Government will by the end of the year bring all power generating plants on stream in a desperate bid to end the erratic power supply in the country.

That, according to the Communications Consultant at the Ministry of Energy, Edward Bawa is the short term measure to solving Ghana's power crisis.

In a long term, however, there is a "cocktail of strategy" including increasing the generation capacity and exploring the best fuel mix to power the energy plants, Bawa indicated in an interview with Joy News, Friday.

The country has been plunged into a rather protracted energy crisis with its attendant load shedding policy. Some of the major thermal plants have been shut down temporarily for repair works.

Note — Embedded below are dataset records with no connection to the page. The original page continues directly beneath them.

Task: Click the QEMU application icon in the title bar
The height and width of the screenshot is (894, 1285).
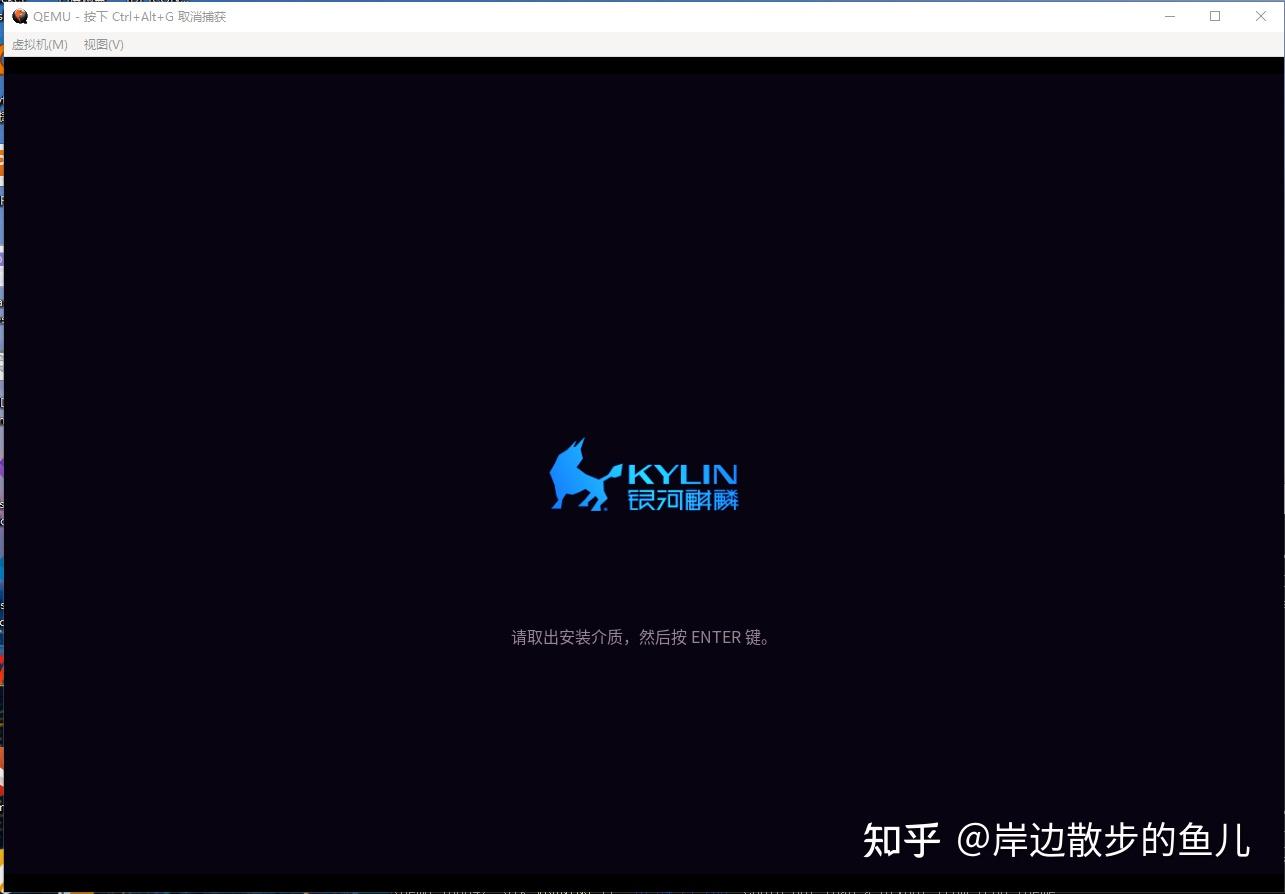Action: pos(20,16)
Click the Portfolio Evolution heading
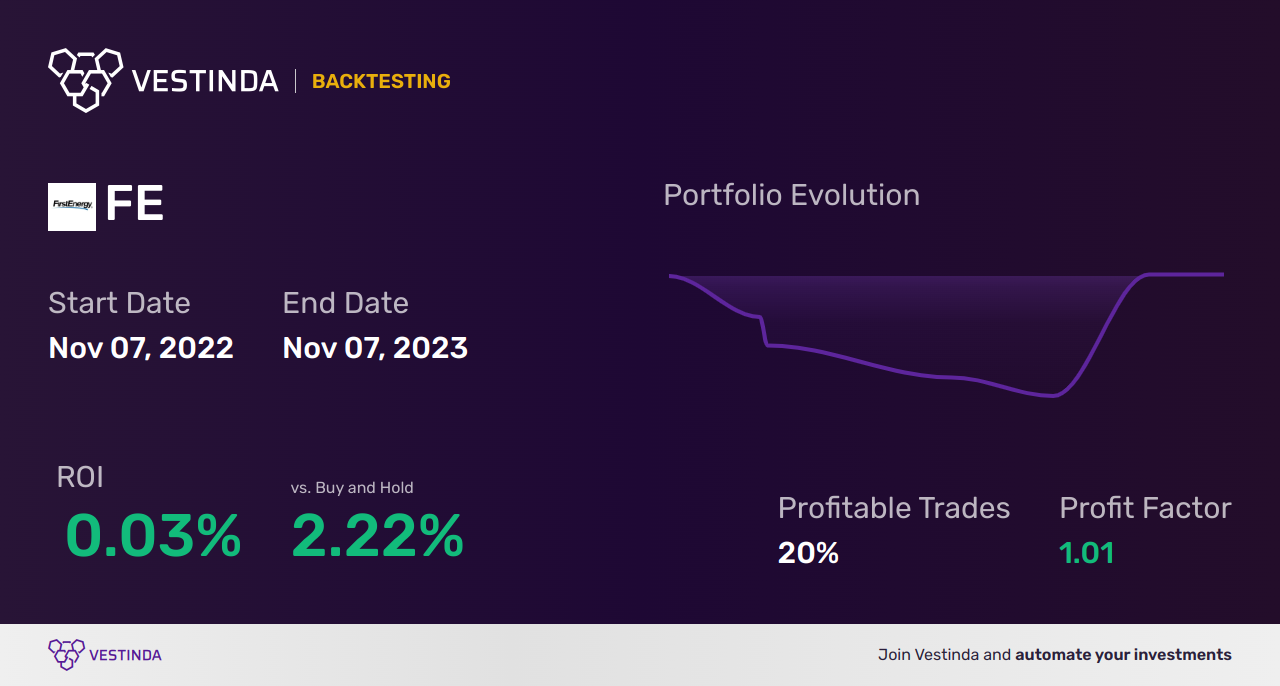1280x686 pixels. point(792,195)
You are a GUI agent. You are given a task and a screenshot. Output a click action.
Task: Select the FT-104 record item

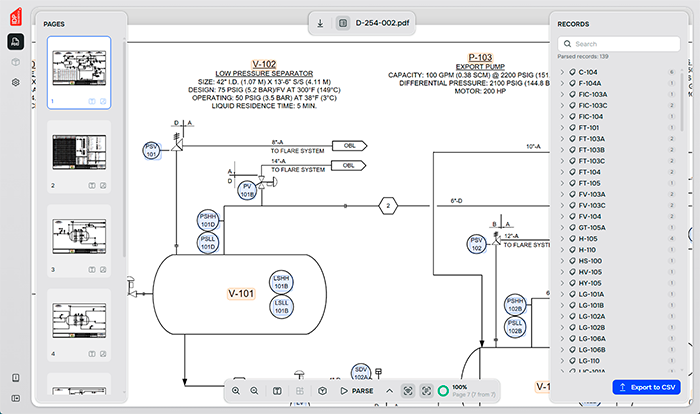point(588,172)
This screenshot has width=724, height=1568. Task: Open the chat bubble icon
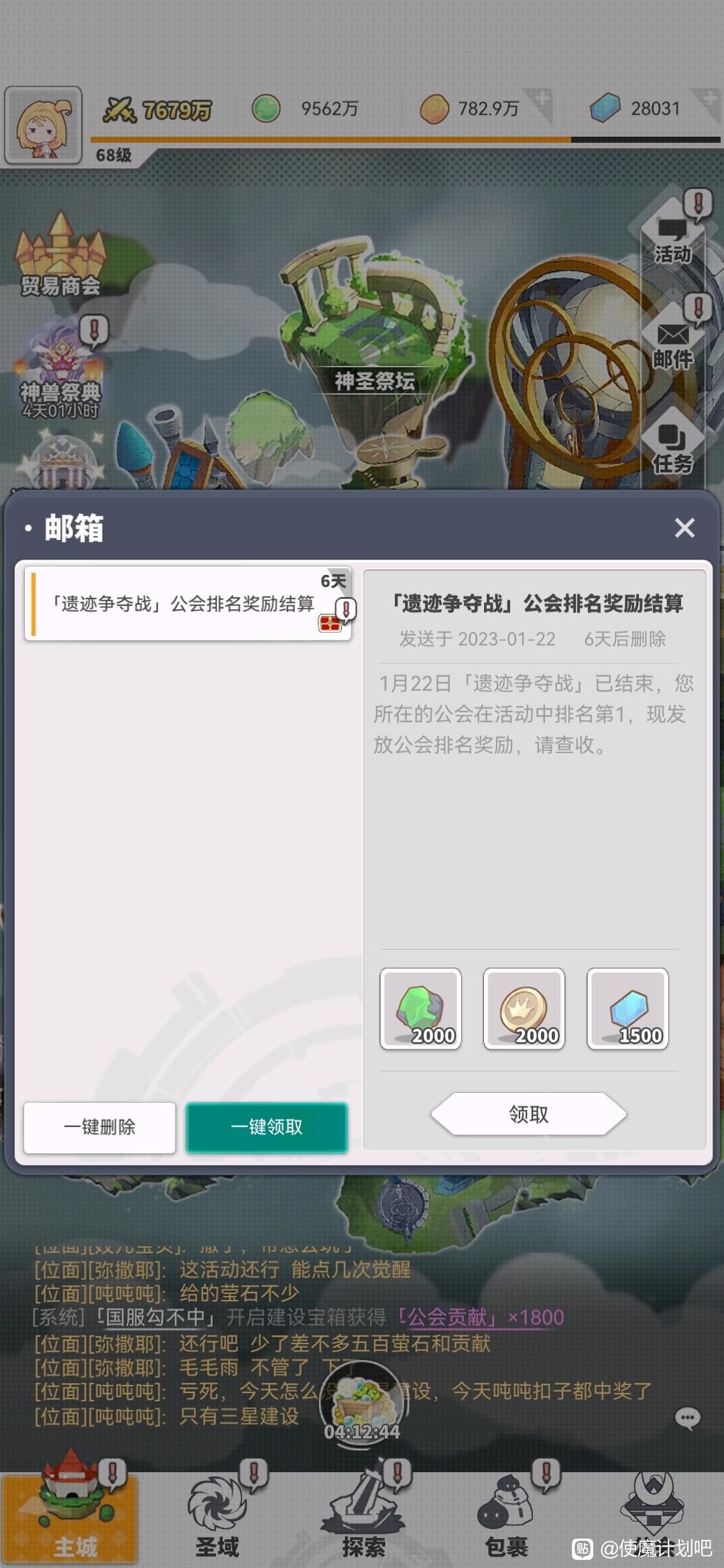click(x=687, y=1418)
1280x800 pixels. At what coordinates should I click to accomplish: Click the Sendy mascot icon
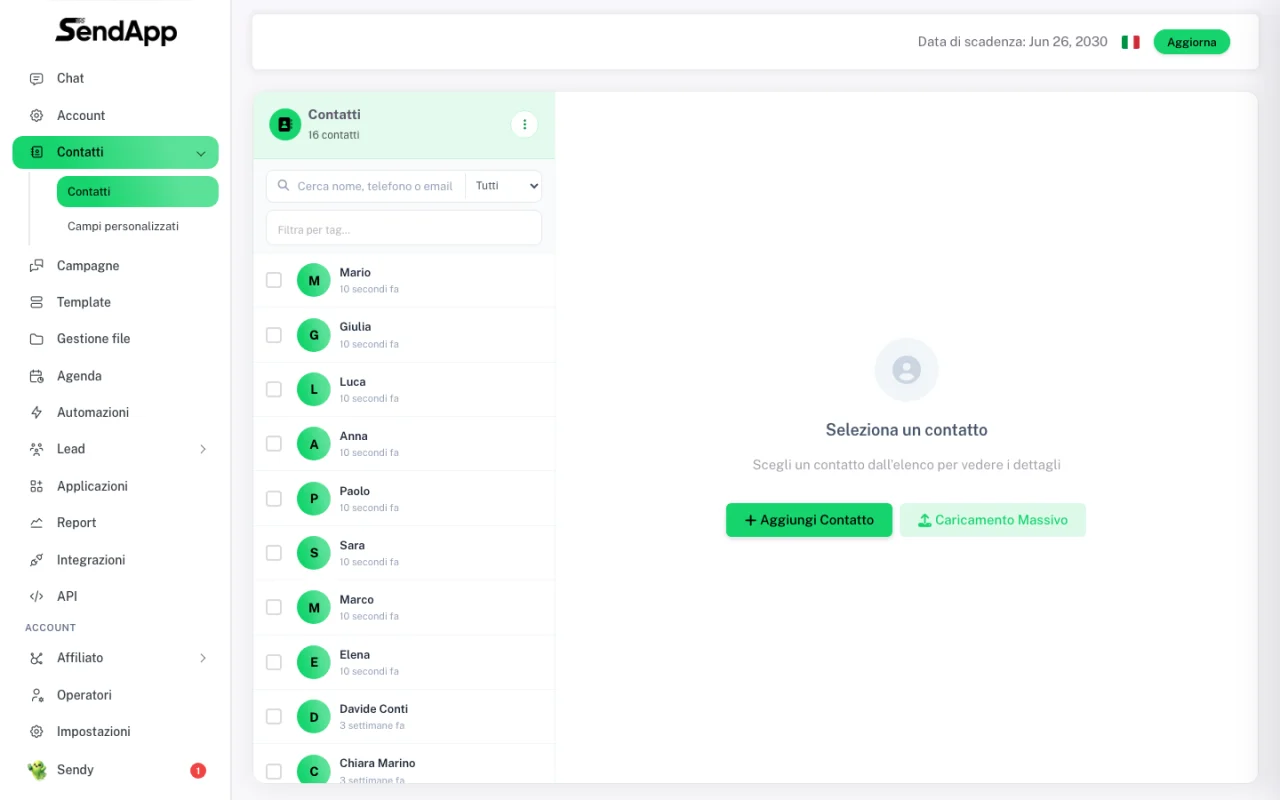[37, 770]
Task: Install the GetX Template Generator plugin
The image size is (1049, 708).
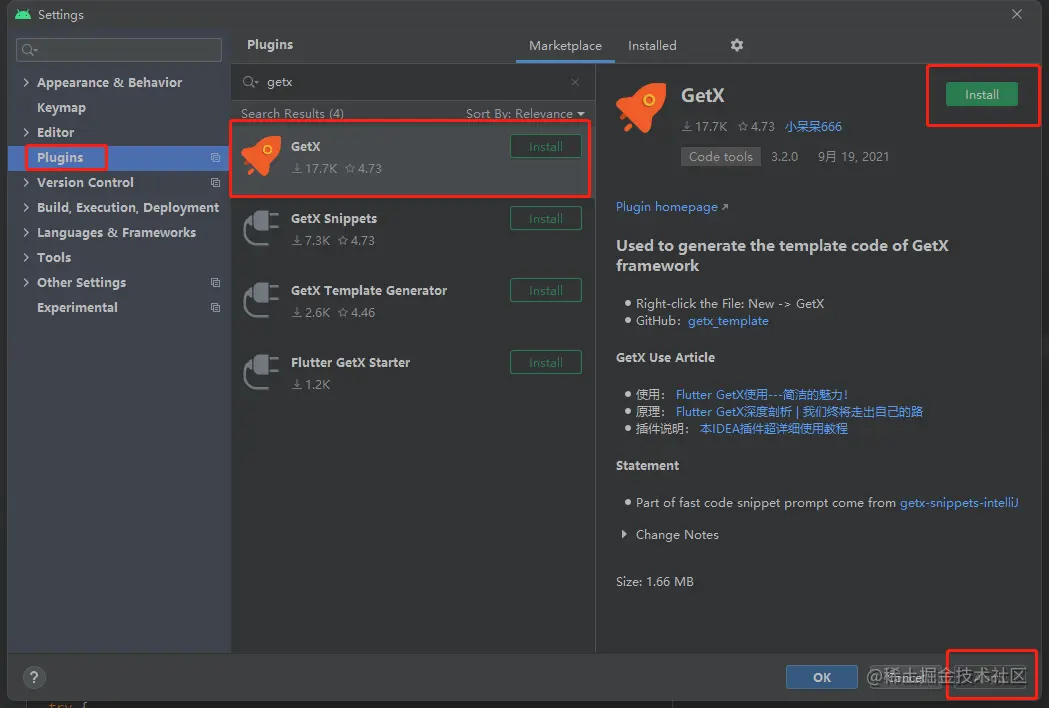Action: [x=546, y=290]
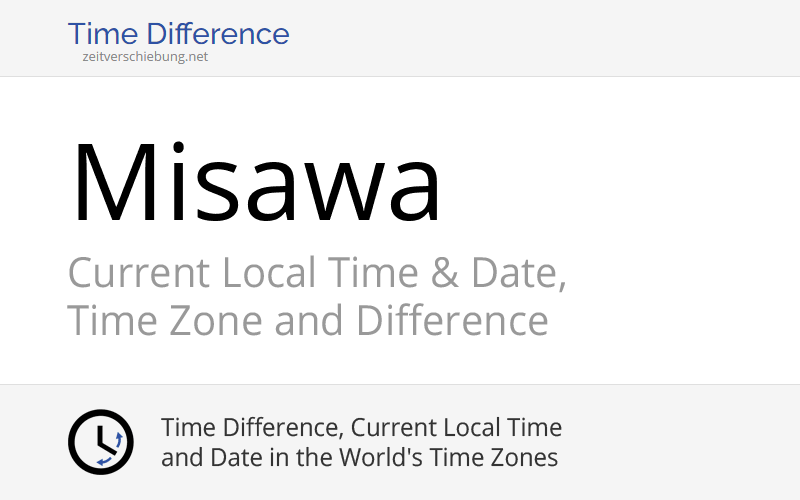Select the large "Misawa" heading

tap(255, 182)
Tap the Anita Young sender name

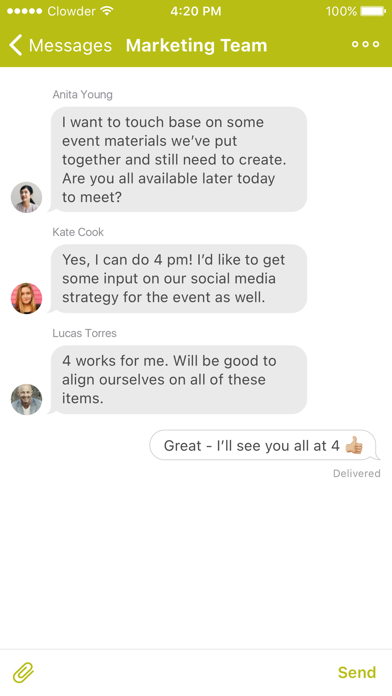coord(83,95)
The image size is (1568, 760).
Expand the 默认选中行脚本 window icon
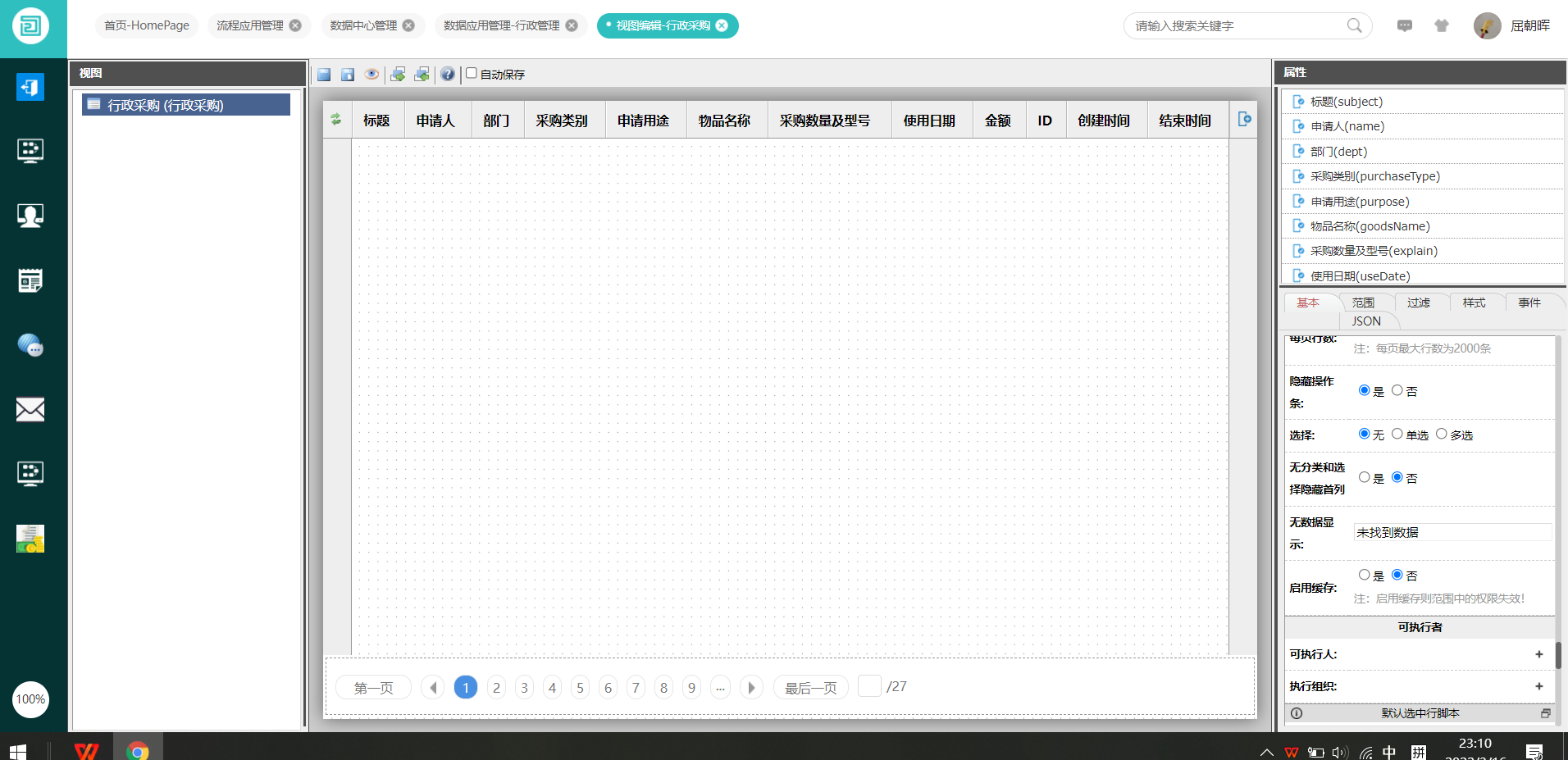coord(1545,713)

Others too, at a time, were shut down due to lack of gas or light crude.

Stakeholders have, at every given opportunity, suggested solutions to solving the crisis.

At a round table discussion organised by the Institute of Green Growth Solutions, the Chairman of the Mines and Energy Committee of Parliament Dr Kwabena Donkor criticised Ghana's energy policy and the seemingly over-reliance on Nigeria for gas supply to power the thermal plants.

He also described as deceitful, suggestions that gas supply from the yet to be completed Atuabo gas  infrastructure would solve Ghana's energy crisis.

At best, Dr Donkor said the gas from Atuabo would save Ghana an amount of $500 million, but will in no way be the solution to Ghana's power crisis.

Edward Bawa agrees largely with the views shared by Dr Donkor.

He said the gas from Atuabo is just some 150million standard cubic feet, at a time the country is looking for more than 270 million standard cubic feet of gas to power its plants.

He said the country is looking for alternative fuel mix and cited a 700 megawatts plant to be powered by coal next year.

Edward Bawa said they are also exploring the possibility of securing other emergency badges to shore up power supply in the country.